On a refusé la règle du jeu à l’intérieur des pays capitalistes ou socialistes et ça a donné les journées d’émeute de 68 dans les pays capitalistes, la Tchécoslovaquie et la Roumanie, voire la Chine dans les pays dits socialistes. Et puis du plan national on est passé au plan international. On a refusé la règle du jeu et ça a été, à la réprobation des deux grands, les détournements d’avions et la politique des otages, puis l’effroyable affrontement en Jordanie, que ces mêmes puissances dominantes se sont efforcées de réduire.
L’affrontement entre Jordaniens et Palestiniens n’est rien d’autre que le refus de la règle du jeu imposée par les deux grands au mépris des aspirations justifiées ou pas des peuples ou plutôt des hommes qui les dominent.

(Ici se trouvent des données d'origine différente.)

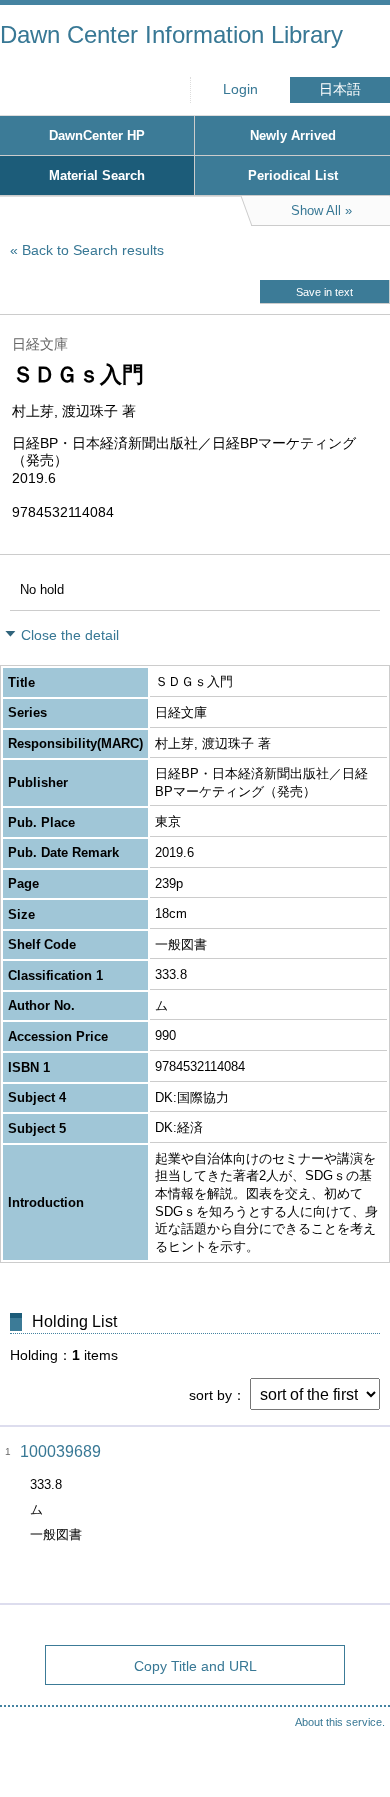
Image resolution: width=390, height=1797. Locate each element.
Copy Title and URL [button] (195, 1666)
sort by (210, 1395)
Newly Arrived (293, 135)
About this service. (340, 1722)
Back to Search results (93, 250)
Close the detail (70, 635)
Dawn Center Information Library (171, 34)
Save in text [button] (324, 292)
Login (240, 89)
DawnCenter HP (97, 135)
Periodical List (293, 175)
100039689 (60, 1451)
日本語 (340, 89)
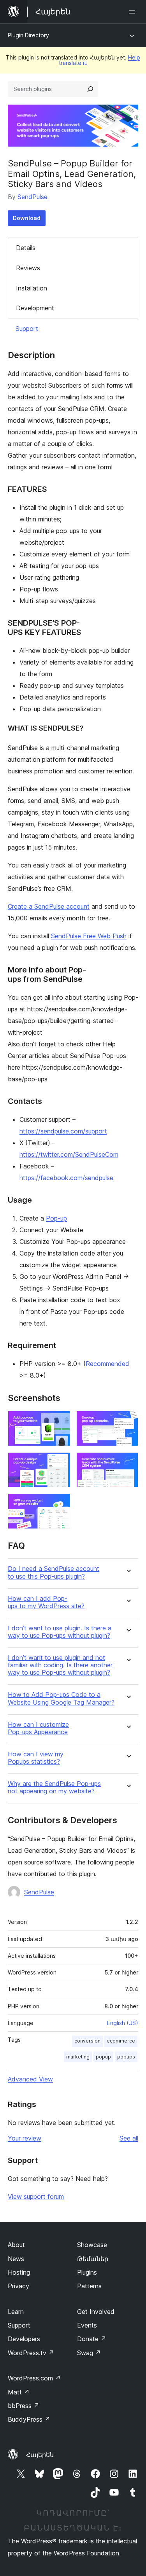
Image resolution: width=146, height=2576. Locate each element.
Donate (91, 2339)
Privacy (18, 2286)
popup (103, 2057)
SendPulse (32, 197)
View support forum (36, 2196)
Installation (31, 288)
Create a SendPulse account (49, 906)
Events (87, 2325)
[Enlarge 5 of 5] (59, 1504)
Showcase (92, 2245)
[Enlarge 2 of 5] (128, 1421)
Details (25, 248)
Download (26, 218)
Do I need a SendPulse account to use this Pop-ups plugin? (53, 1572)
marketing (78, 2057)
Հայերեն (40, 2455)
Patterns (89, 2286)
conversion (87, 2041)
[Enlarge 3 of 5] (59, 1463)
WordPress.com (34, 2378)
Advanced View (30, 2079)
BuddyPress (29, 2419)
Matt (19, 2392)
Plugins (87, 2272)
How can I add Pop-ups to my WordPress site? (46, 1602)
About (16, 2245)
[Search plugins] (90, 89)
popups (126, 2057)
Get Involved (95, 2311)
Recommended (107, 1364)
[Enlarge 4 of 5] (128, 1463)
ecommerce (121, 2041)
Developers (24, 2339)
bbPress (23, 2406)
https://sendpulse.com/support (63, 1131)
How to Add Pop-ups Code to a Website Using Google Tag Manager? (61, 1698)
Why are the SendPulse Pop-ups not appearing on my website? (54, 1787)
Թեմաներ (92, 2259)
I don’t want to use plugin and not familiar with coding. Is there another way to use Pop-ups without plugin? (60, 1665)
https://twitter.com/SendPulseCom (68, 1154)
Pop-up (56, 1218)
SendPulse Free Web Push (89, 936)
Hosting (19, 2272)
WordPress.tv (31, 2353)
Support (27, 328)
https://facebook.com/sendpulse (66, 1178)
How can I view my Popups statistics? (35, 1758)
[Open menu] (133, 11)
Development (35, 308)
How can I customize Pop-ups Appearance (38, 1728)
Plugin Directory (28, 35)
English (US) (122, 2023)
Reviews (28, 268)
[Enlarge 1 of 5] (59, 1421)
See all (129, 2138)
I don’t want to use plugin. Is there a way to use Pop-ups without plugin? (59, 1632)
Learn (16, 2311)
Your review (24, 2138)
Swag (89, 2353)
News (16, 2259)
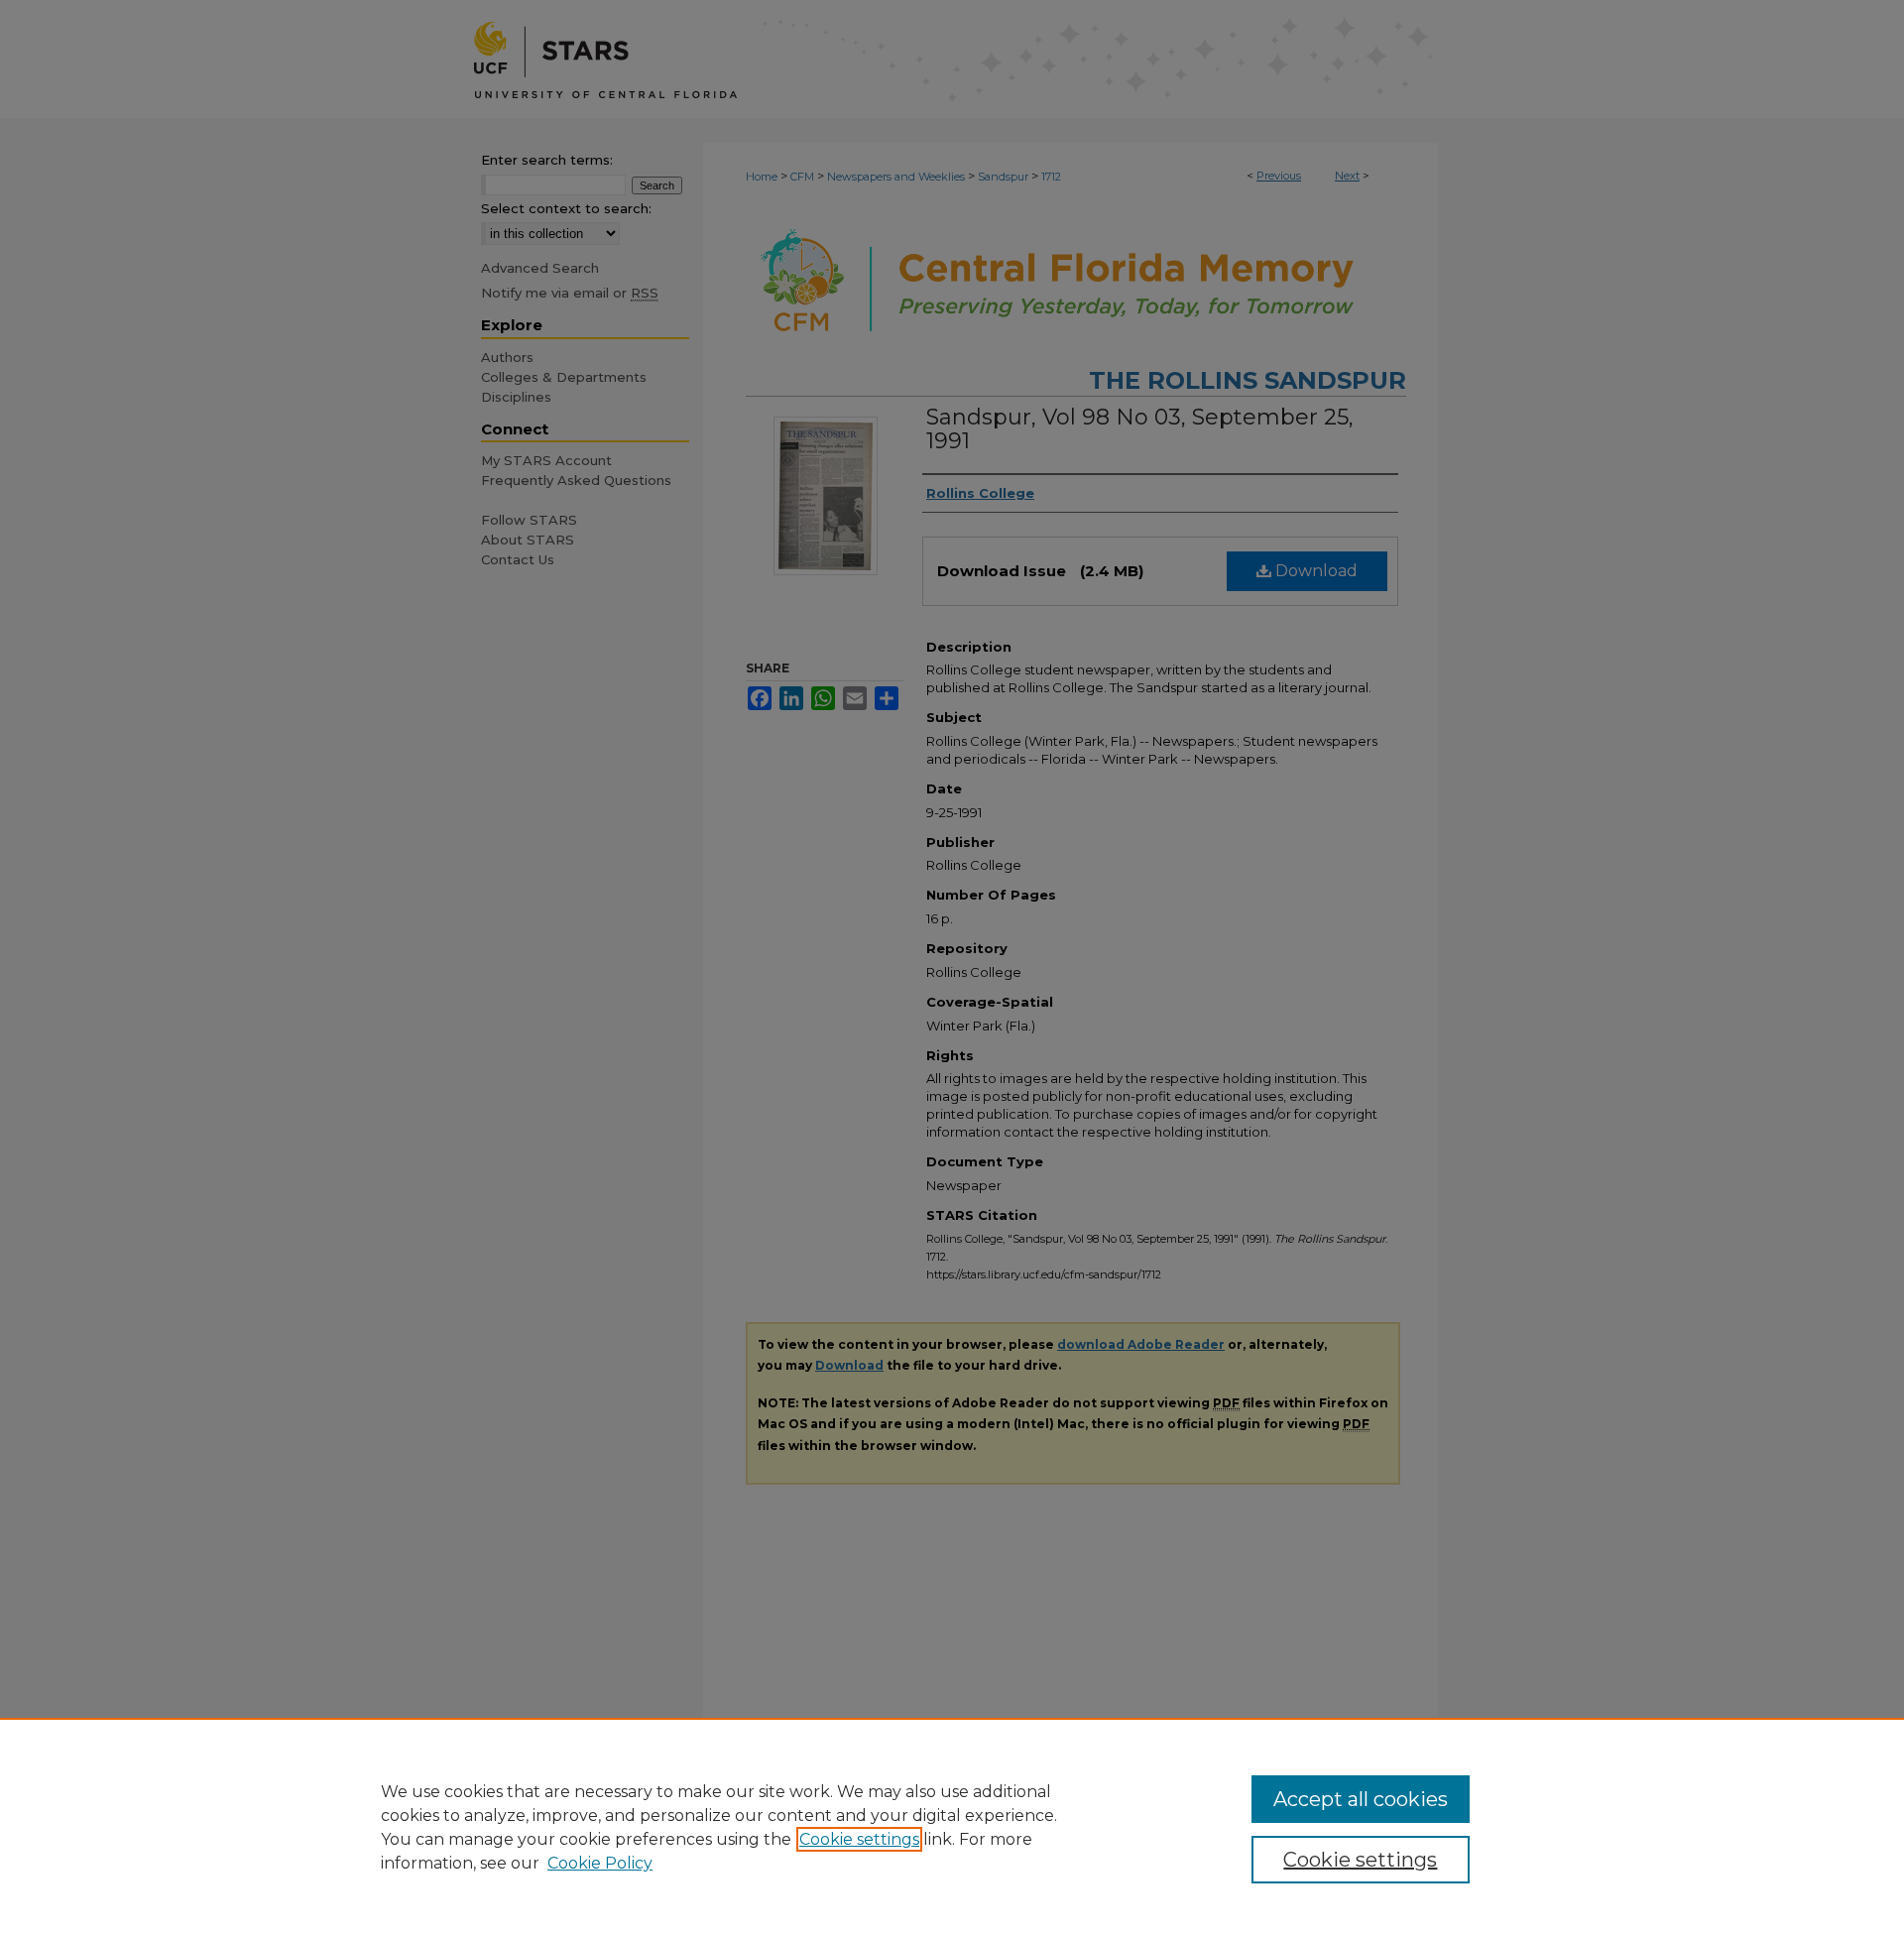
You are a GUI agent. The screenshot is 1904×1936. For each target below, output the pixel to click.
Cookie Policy (600, 1863)
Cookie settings (859, 1839)
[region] (952, 1827)
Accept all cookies (1360, 1799)
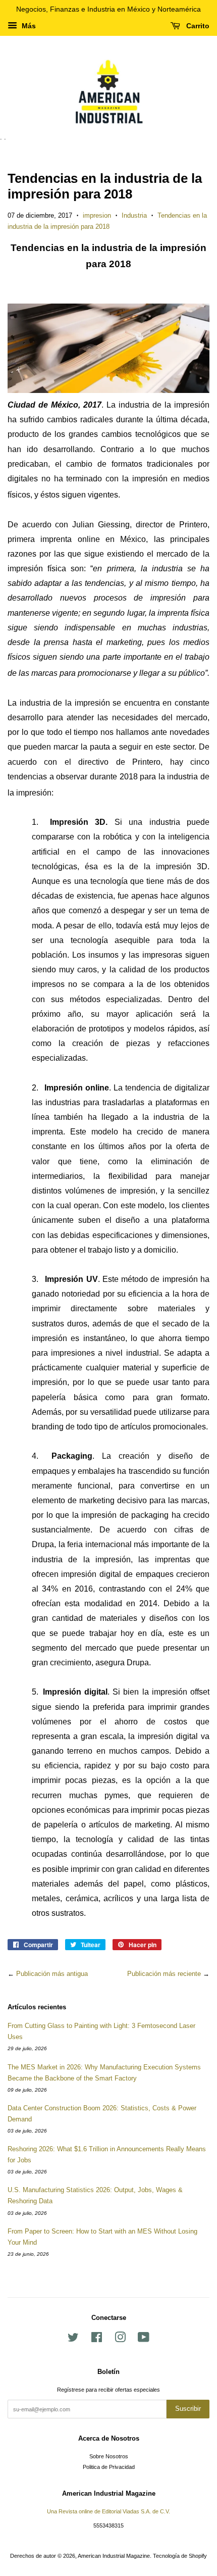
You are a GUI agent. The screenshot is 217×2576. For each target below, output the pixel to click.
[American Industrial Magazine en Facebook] (96, 2340)
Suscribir (188, 2408)
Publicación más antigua (52, 1973)
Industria (134, 215)
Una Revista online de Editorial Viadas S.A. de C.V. (108, 2511)
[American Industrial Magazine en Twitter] (73, 2340)
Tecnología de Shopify (180, 2556)
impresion (97, 215)
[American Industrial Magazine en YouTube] (143, 2340)
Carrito (196, 26)
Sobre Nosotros (108, 2456)
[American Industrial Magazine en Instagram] (120, 2340)
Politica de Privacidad (109, 2467)
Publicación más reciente (164, 1973)
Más (28, 26)
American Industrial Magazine (114, 2556)
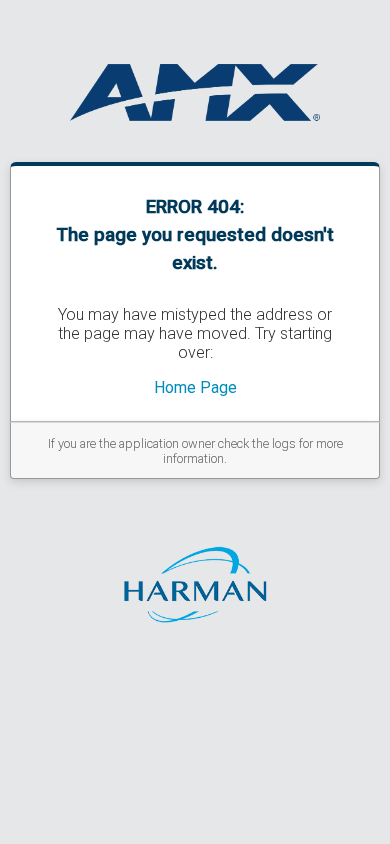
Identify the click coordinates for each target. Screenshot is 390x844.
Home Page (195, 387)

Les coupables de cette tragédie ignoble, ce sont d’abord les Américains et les Russes qui, depuis vingt ans, entretiennent au Moyen-Orient des foyers de discorde, livrent des armements modernes aux potentats leurs clients, attisent les haines, découpent ces pays en nations, suscitent le patriotisme imbécile, les cultes abrutissants, les idéologies menteuses, caressent l’orgueil qui est le pain des pauvres et, nouveaux apprentis sorciers, se promènent avec des torches en criant au feu.
Les coupables également ce sont ceux pour qui le moyen qui est la lutte prend le pas sur le but qui est la libération de l’homme car alors le résultat de cette opération aboutit à une seule libération, la mort !
Les coupables ce sont les « réalistes » qui parce qu’il faut bien tenir compte d’une situation de fait livrent aux potentats également méprisables les masses éternellement trompée, éternellement saignées.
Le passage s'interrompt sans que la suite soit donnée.